It’s not only parents who will be happy to see their children go back to school next month. Retailers are celebrating too because the average spend consumers say they’ll make for back-to-school clothing and supplies is up 10% over a year ago, at $584.

What’s causing the change? A combination of an improving economy, slightly increased consumer confidence, on-going discounting and promotional activity, and growing children (with a real need for new clothing, outgrown shoes, and depleted supplies) has increased anticipated back-to-school spend. The consumer’s view of the traditional retail 3R’s used to be ‘retailer,’ ‘rates,’ and ‘requirements,’ – which retailer was offering the best prices for stuff the kids really required. As consumers have already earned their Ph.D.’s in smart shopping, this year ‘requirements’ has moved to the top of parents’ lists.

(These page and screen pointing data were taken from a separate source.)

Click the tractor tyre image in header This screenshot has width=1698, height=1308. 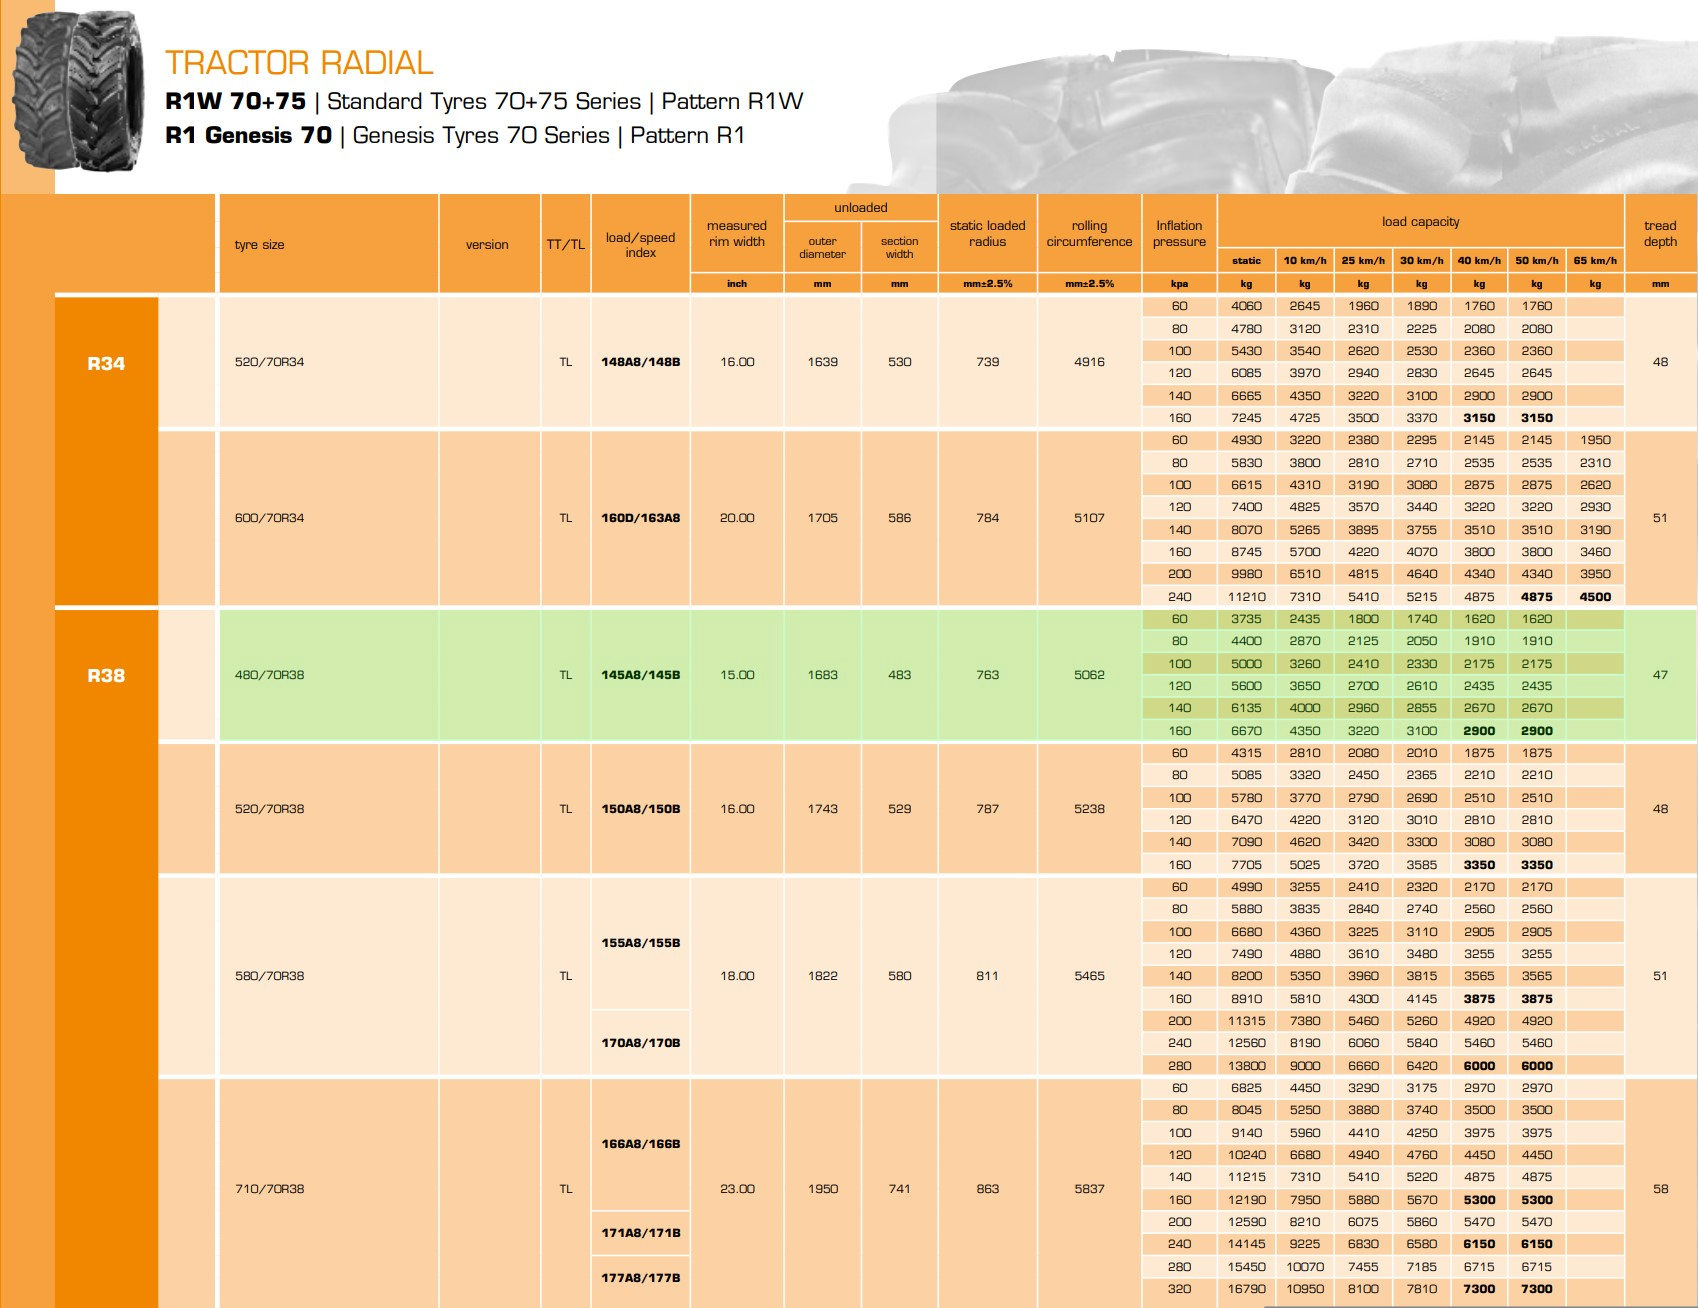tap(78, 92)
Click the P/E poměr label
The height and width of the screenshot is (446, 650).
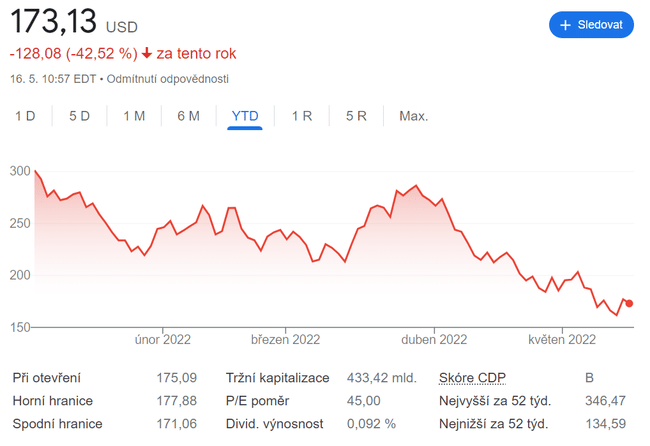click(256, 400)
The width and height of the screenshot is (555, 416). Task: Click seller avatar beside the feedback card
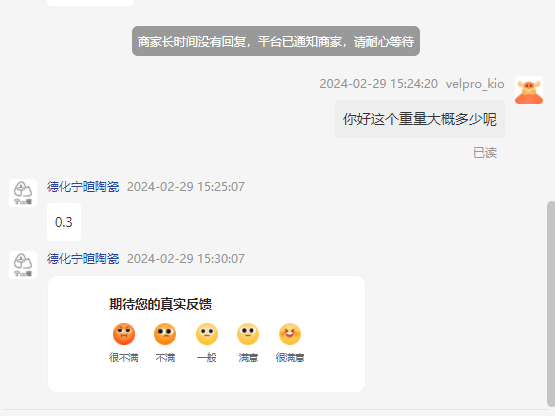coord(23,265)
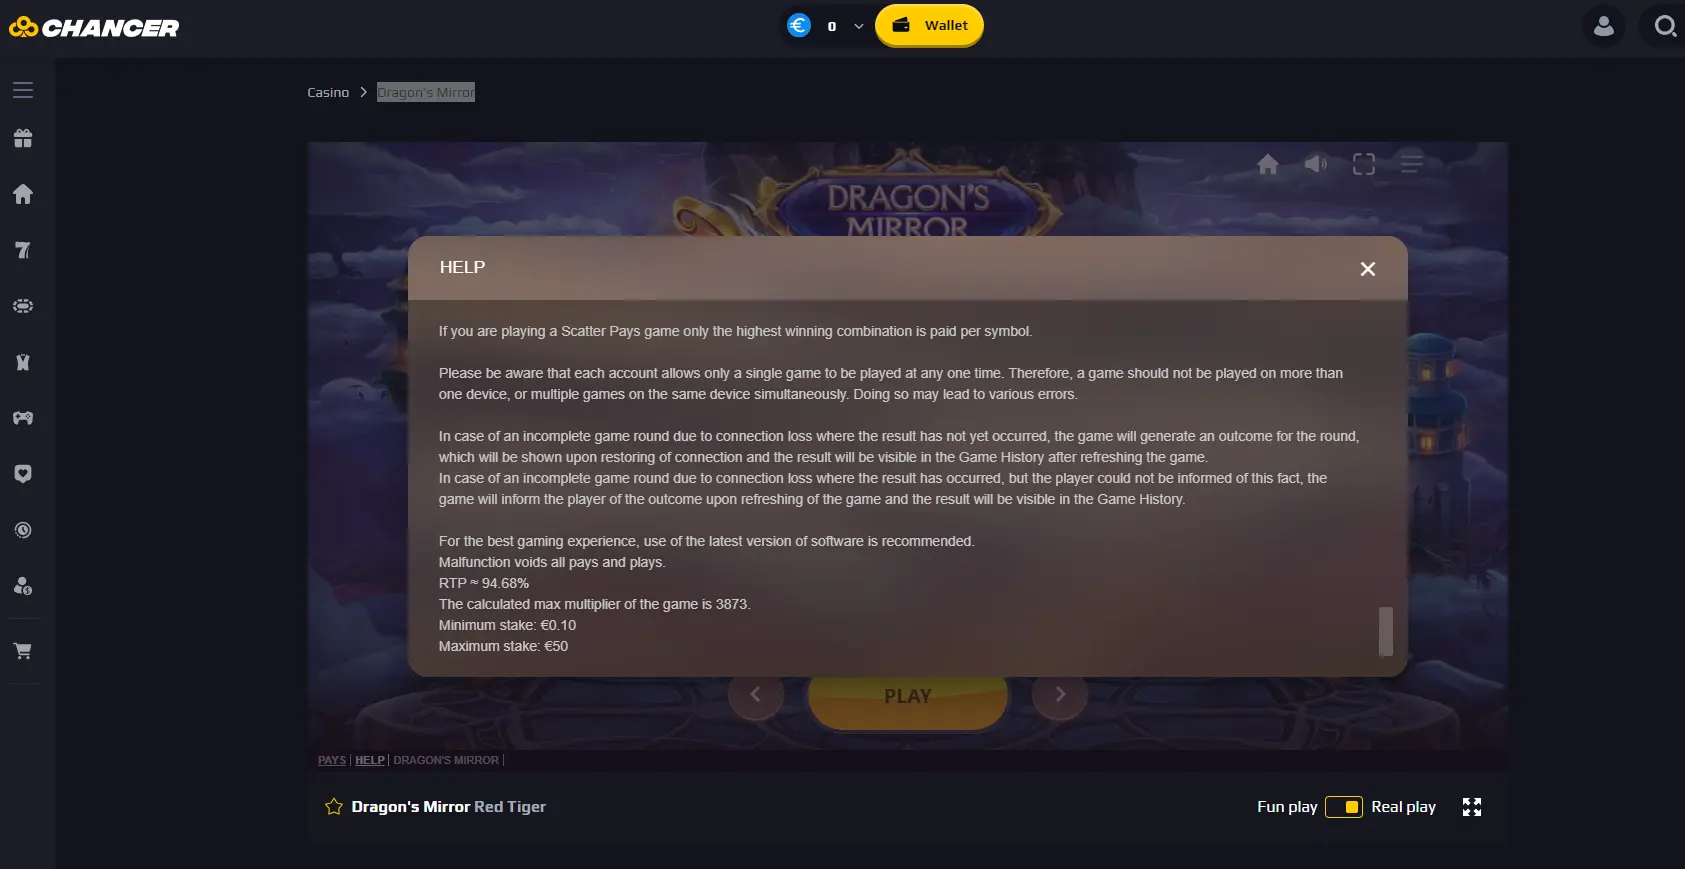Mute the game sound speaker icon
This screenshot has width=1685, height=869.
pos(1316,163)
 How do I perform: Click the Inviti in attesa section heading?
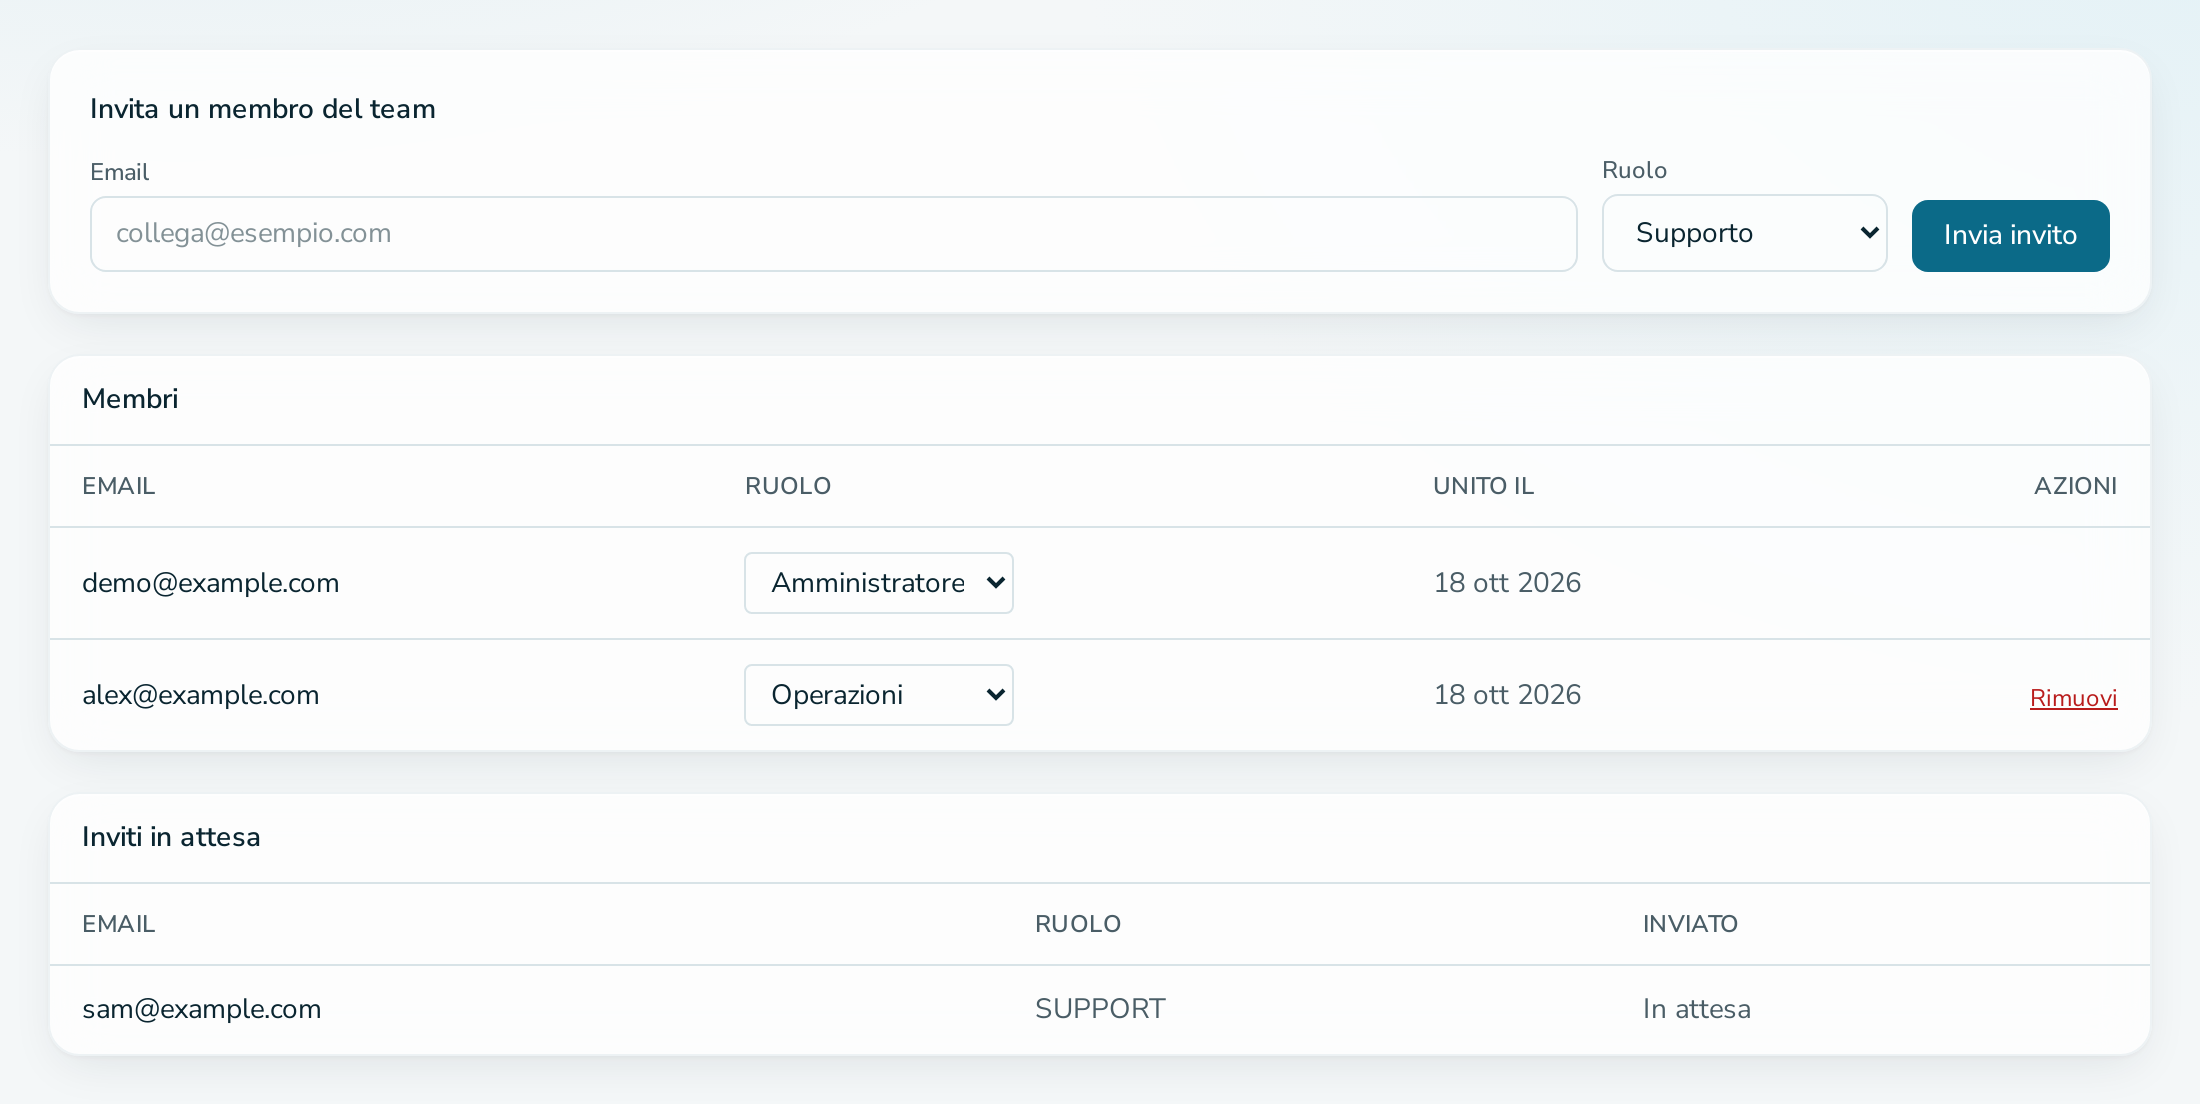tap(171, 837)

Our annual survey (10,000 households with school-aged children in pre-school through 12th grade, drawn from the nine US Census regions) show that, unlike other major purchase events like Mother’s Day, there’s a more lopsided distribution in terms of which retailers will be the beneficiaries of consumers’ back-to-school shopping, with ‘preferred’ retail distribution looking like this: Discount Stores95%, Department Stores 60%, Office Supply 55%, Online 50%, Specialty Retailers 45%, and Catalogs 35%.

When asked where they intended to shop among retailers included in Brand Keys Customer Loyalty Index, consumers identified the following choices. And while these measures account for multiple category responses, they represent the top-10 retailers showing the greatest increases in consumer intent-to-shop since last year:

  1. Amazon
  2. Bed, Bath, and Beyond
  3. Gap
  4. J. Crew
  5. Kohl’s Footlocker
  6. Nike
  7. Staples
  8. Target
  9. TJ Maxx
  10. Zappos

While the economy always impacts overall spend any time of the year, given the ubiquity of back-to-school merchandise offerings and pricing strategies, what brands get what piece of the academic pie is ultimately determined by what retail brands actually stand for in the minds of the parents –quality, selection, service, and the like. Brand aspects like those can quickly matriculate into surrogates for added-value in today’s marketplace. These days you don’t need a crib-sheet to discover that consumers seek out brands that possess meaning and act more positively to those retailers who do as well.

And that behavior should be a fundamental lesson for all retailers.